Back when I built out my 2006 Dodge Sprinter in 2016, residing on the road full-time wasn't a mainstream lifestyle. After all, most people didn't have jobs that could be done remotely.
I wanted to travel and rock climb as much as possible, so I went all over the United States and Canada, bouncing from California to Utah to British Columbia to Yosemite National Park and back. I also met some incredible people.
But it wasn't all glamorous. By the time I moved into a house in Moab, Utah, in 2020, I'd been kicked out of many overnight parking spaces and had more breakdowns than I could count.
Here are the main reasons I gave up full-time van life.
Van life looks laid-back on social media, but I had very little downtime on the road
Because of the everyday tasks required to keep a van up and running, I had significantly less free time when I was on the road than I do now.
My house in Moab has running water, a consistent Wi-Fi connection, a shower, a safe place to sleep, and laundry machines.
These things weren't all guaranteed in my van, at least not on a daily basis. I had to spend time and resources locating and securing them in every single town and campground I pulled into.
Many times, I'd finish a day of climbing only to remember that the local aquatic center or gym where I usually showered had closed for the day.

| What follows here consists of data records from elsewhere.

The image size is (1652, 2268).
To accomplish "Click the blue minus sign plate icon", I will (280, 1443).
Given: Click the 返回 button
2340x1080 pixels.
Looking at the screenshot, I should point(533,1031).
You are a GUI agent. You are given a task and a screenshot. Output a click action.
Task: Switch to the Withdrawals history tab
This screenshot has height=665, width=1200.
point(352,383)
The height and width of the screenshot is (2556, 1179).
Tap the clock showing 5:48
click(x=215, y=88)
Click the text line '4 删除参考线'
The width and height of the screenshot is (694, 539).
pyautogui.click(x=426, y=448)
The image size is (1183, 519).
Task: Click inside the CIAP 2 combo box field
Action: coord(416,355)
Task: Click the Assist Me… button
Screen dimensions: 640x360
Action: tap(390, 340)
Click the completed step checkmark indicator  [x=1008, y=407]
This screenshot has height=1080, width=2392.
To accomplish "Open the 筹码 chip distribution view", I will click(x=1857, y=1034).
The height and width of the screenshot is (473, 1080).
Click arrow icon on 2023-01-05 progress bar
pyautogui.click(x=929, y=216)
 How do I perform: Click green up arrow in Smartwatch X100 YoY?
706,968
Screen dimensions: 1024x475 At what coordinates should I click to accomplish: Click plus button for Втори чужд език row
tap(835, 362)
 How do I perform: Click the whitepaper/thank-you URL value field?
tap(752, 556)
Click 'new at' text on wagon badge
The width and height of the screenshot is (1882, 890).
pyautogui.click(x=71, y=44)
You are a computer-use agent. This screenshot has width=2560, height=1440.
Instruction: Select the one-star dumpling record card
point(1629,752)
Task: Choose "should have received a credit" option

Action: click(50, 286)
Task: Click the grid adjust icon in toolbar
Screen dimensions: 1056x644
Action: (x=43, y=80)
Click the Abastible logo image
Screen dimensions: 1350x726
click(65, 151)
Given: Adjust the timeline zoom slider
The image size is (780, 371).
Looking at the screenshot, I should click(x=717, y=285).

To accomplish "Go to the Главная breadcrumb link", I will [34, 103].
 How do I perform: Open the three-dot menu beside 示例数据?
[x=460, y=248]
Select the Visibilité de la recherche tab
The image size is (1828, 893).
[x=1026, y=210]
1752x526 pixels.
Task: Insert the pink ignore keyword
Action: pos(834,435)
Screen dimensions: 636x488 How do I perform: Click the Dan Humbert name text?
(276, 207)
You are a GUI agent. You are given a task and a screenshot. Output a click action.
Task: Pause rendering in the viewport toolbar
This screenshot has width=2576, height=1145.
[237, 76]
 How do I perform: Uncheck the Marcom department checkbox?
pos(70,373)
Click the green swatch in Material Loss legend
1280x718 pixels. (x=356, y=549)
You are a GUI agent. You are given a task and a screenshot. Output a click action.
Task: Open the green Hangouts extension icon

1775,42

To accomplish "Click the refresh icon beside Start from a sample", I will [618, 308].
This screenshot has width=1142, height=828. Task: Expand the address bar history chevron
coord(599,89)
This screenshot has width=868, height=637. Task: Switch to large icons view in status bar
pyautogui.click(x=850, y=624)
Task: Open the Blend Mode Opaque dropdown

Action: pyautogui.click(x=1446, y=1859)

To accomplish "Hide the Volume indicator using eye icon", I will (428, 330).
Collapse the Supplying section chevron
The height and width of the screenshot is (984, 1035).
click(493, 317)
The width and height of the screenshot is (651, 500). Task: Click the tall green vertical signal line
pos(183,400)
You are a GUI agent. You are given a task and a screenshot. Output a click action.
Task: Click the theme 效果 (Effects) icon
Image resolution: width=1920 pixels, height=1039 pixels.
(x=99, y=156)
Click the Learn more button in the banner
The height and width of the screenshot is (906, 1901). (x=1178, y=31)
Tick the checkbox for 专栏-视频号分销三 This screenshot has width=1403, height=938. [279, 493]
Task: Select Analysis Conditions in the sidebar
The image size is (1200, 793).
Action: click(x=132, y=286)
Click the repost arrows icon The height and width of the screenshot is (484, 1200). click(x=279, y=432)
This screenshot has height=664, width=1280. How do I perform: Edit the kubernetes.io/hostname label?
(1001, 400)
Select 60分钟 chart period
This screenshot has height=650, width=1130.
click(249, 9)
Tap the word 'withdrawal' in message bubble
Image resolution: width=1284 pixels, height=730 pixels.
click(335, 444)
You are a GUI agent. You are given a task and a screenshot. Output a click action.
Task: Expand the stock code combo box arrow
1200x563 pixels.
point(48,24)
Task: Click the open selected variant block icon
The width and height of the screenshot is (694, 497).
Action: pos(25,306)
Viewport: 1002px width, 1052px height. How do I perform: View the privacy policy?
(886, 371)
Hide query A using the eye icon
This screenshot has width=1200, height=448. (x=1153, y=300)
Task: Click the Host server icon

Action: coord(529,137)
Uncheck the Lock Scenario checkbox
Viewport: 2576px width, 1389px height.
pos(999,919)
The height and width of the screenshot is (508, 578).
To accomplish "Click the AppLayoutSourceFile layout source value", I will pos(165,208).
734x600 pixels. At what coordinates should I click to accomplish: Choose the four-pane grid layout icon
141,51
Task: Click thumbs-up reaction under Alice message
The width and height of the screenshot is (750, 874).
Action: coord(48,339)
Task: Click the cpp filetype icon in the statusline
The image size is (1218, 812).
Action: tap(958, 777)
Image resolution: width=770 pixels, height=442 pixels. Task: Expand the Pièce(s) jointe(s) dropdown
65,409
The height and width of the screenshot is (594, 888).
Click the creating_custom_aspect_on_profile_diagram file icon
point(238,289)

Sweaty and exhausted, I wouldn't be able to properly wash off until the following morning.
After four years, those minor inconveniences piled up and became too exhausting to handle.
I was alone most of the time, and the lifestyle made it difficult to build lasting friendships
Van life made me feel free and untethered, but, more often than not, I was also very lonely.
Whenever I visited a new place, I would often see it through a tourist's lens, which was isolating since I traveled solo and did many of the activities on my own.
When I had the chance to socialize, I loved meeting fascinating new people on the road. However, I felt like I was always introducing myself and building new friendships from scratch.
Days or weeks after introducing myself, I'd say goodbye, drive to a new town, and do it all over again. The cycle was draining.
I was ready to build a consistent community, and I couldn't do that from my van
I'm grateful for my four years on the road. Toward the end of them, I just realized that it was time for a change.
I was done searching for a safe place to sleep and scouring for a reliable Wi-Fi connection. I was ready to have a community that would stand by me even when the weather was bad or campsites were closed.
More than anything, I wanted to make friends who have the time to get to know me.
I haven't completely turned my back on the lifestyle. I still spend long periods of time in my van.
Each summer, I drive out of the Moab heat in search of cooler temperatures and enticing rock climbs. But I set out on these small journeys knowing that my house and my community are waiting for me when I return.
One day, I might give full-time van life another try. For now, I'm sticking to shorter trips.